Архаров понятия не имел, что отвечать, и потому сохранил на лице каменное выражение – как у мраморного льва, коих порой ставят над воротами.
– Отчего это кажется дамам, будто всех непременно надобно между собой переженить? Я твердо решила не выходить замуж, а броситься в ноги государыне, когда она здесь будет, и просить, чтобы она благословила меня идти в монастырь!
– Государыня? Разве она… иерей Божий?..
– Николай Петрович, а кого мне еще просить? Покровители мои прячутся в тени, и я из-за того могу снова попасть в ловушку. Ежели я сейчас убегу – они могут извлечь меня из любой обители, коли князь не лжет… Нет, это должна приказать сама государыня, чтобы с ней никто спорить не мог!
– Разумно, – согласился Архаров.
Варенька помолчала.
– Так вы мое решение одобряете?
– Отчего нет, сударыня? – спросил он. – Решение достойное. Когда в вас есть призвание к монашеской жизни.

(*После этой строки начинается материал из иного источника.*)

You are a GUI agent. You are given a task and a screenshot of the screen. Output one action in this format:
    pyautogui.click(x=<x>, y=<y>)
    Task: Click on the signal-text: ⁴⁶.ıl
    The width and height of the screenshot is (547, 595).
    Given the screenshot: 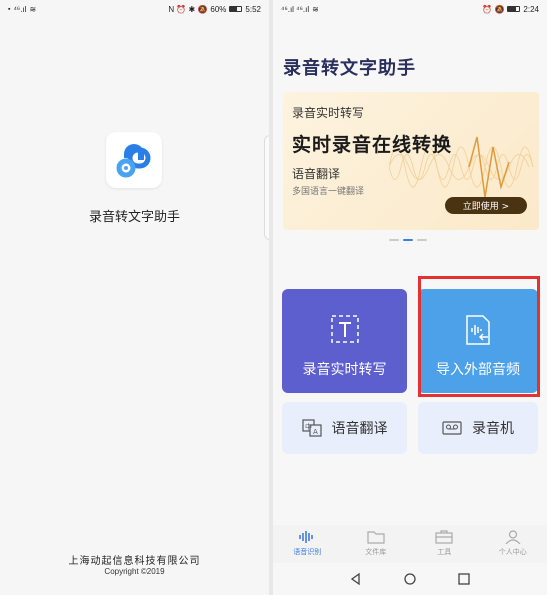 What is the action you would take?
    pyautogui.click(x=20, y=9)
    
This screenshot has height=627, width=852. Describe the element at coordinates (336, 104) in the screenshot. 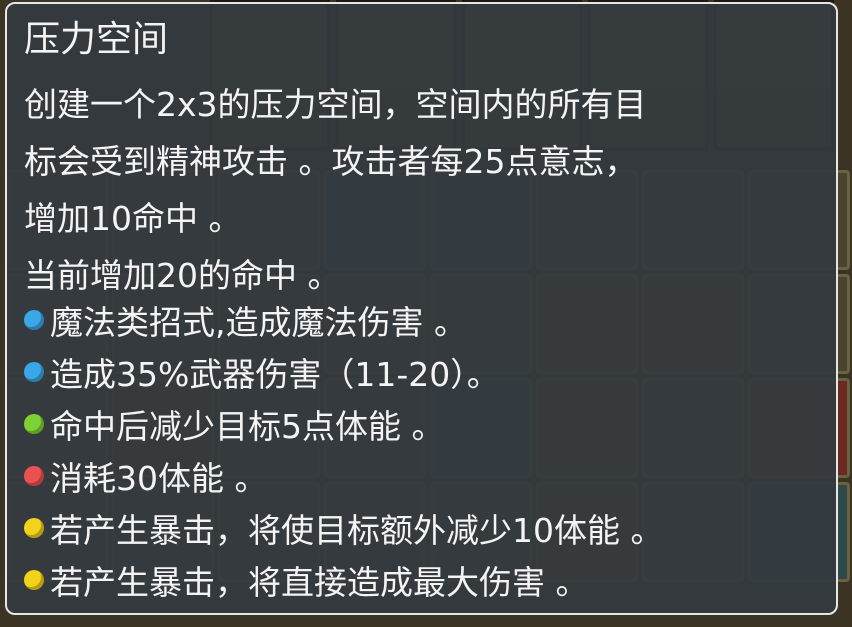

I see `description-line: 创建一个2x3的压力空间，空间内的所有目` at that location.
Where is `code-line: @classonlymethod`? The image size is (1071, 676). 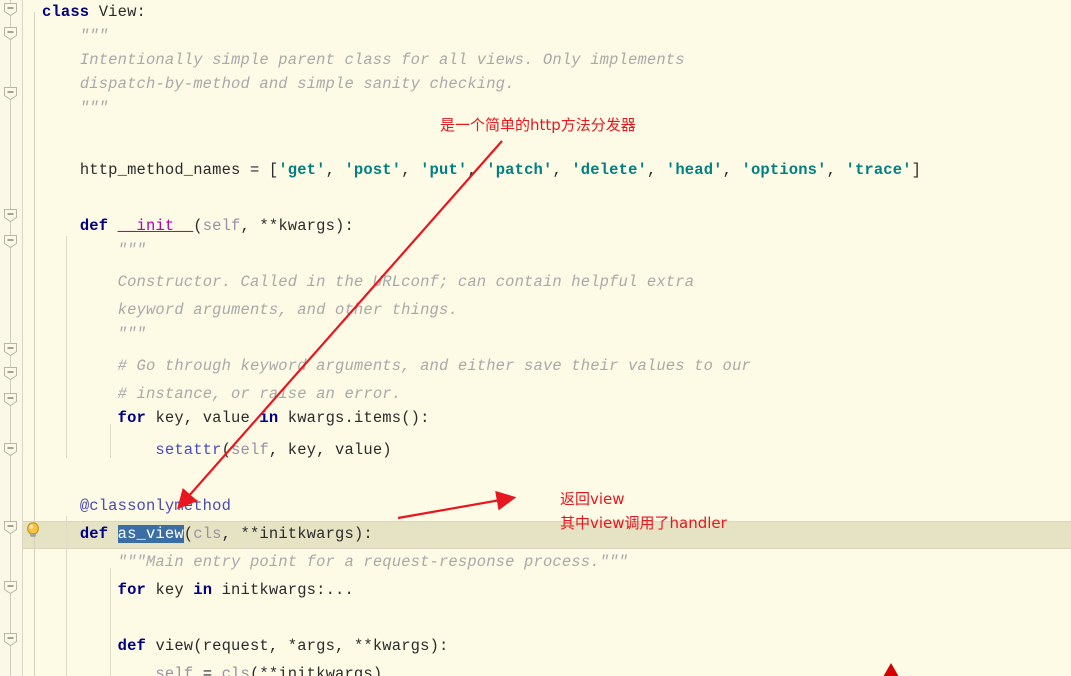
code-line: @classonlymethod is located at coordinates (546, 506).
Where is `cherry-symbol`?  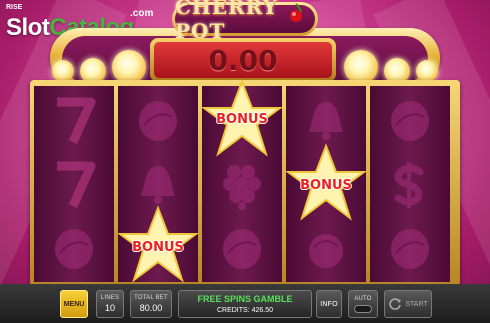 cherry-symbol is located at coordinates (326, 248).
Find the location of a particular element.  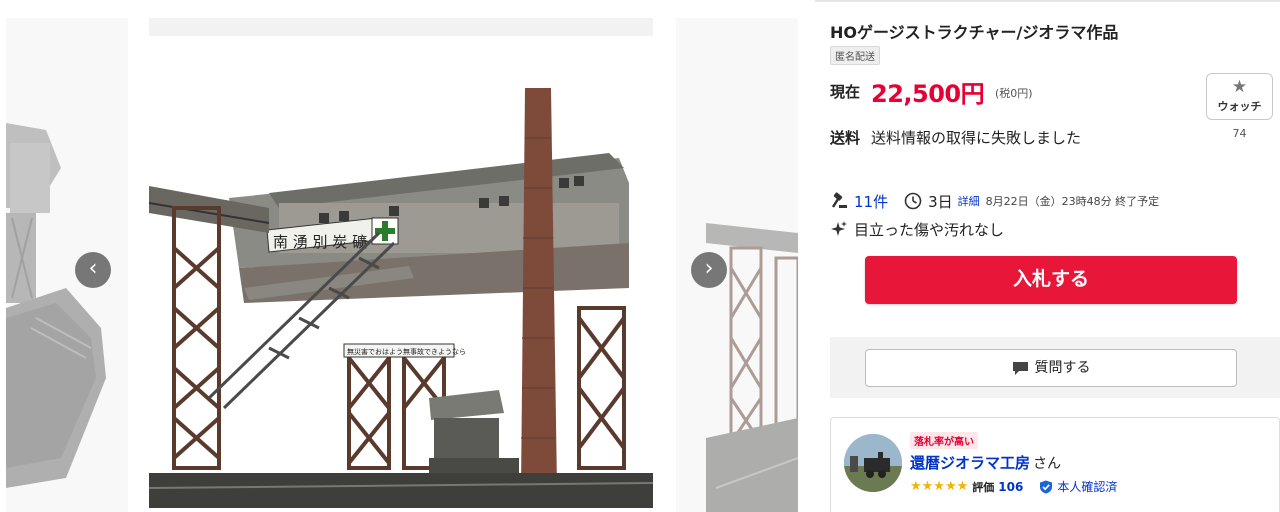

seller-card: 落札率が高い 還暦ジオラマ工房 さん ★★★★★ 評価 106 本人確認済 is located at coordinates (1055, 464).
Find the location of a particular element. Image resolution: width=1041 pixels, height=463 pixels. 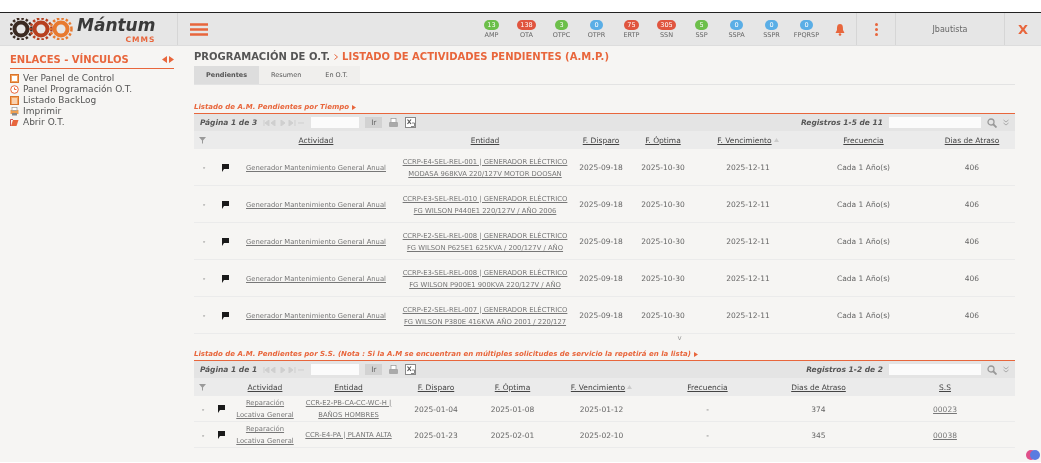

breadcrumb-item: PROGRAMACIÓN DE O.T. is located at coordinates (262, 56).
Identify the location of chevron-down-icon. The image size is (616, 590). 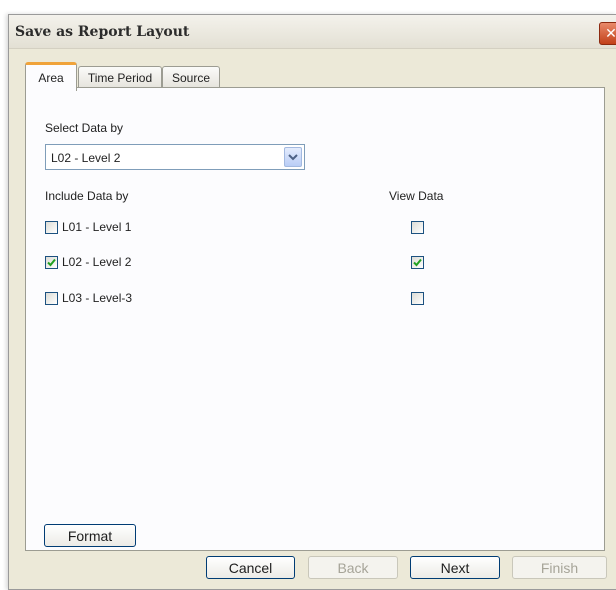
(293, 157).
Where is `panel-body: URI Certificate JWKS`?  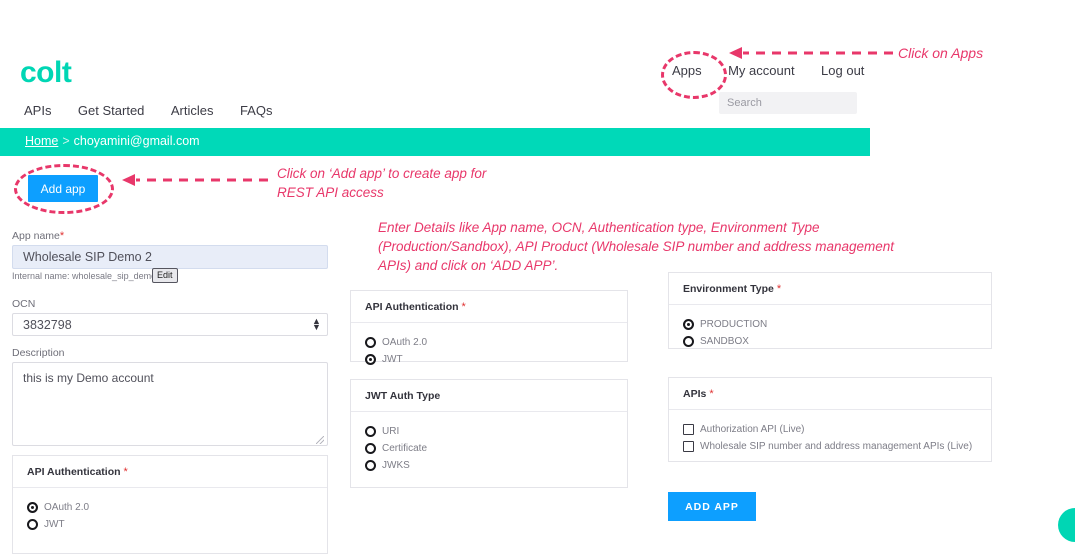
panel-body: URI Certificate JWKS is located at coordinates (489, 448).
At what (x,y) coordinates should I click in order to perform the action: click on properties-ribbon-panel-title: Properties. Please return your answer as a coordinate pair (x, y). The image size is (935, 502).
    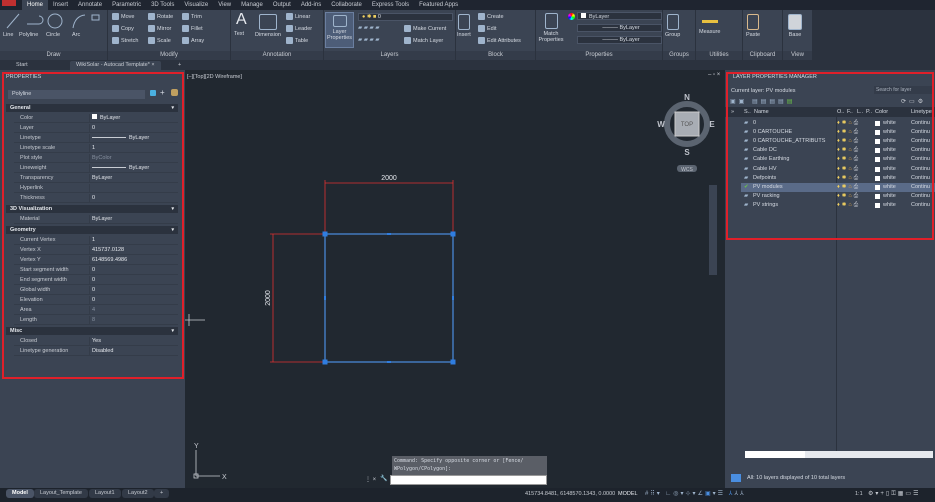
    Looking at the image, I should click on (599, 56).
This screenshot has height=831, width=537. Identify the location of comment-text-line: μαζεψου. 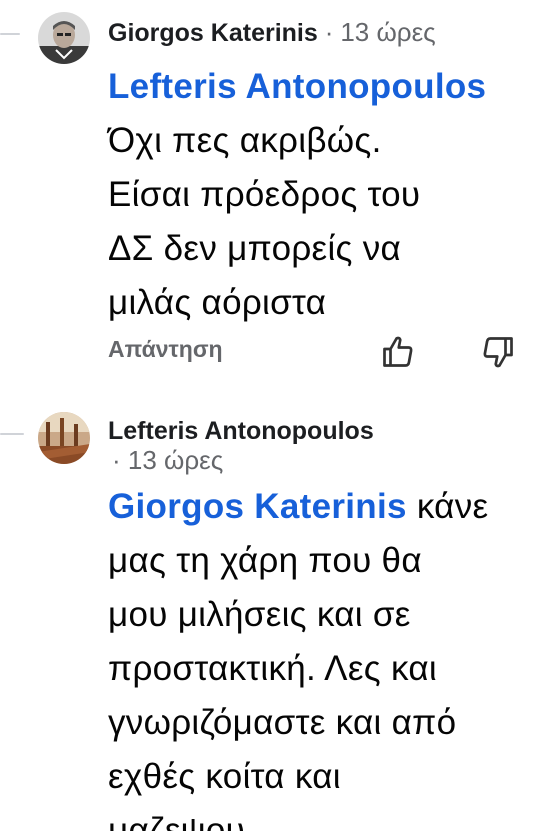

– Во мне есть призвание к верности. Я двоих любить не могу. Князь… князь был чересчур ловок! А я… я была… я не знаю, Николай Петрович, что бы я ни сделала – все получается нелепо, и Анюта вон твердит, что я себе в голову вздор посадила!.. Но вот, поглядите, – она достала спрятанный на груди портрет Фомина, – поглядите, я говорю! Ведь он так глядит, словно требует от меня, чтобы я удалилась от мира! И весь век свой молилась за него, замаливала его грех! Я узнавала – есть добрые батюшки, благословляют молиться за самоубийц келейно. И я молюсь! Но душа моя знает, что этого мало…
– А что, точно ли государыня будет в Москву?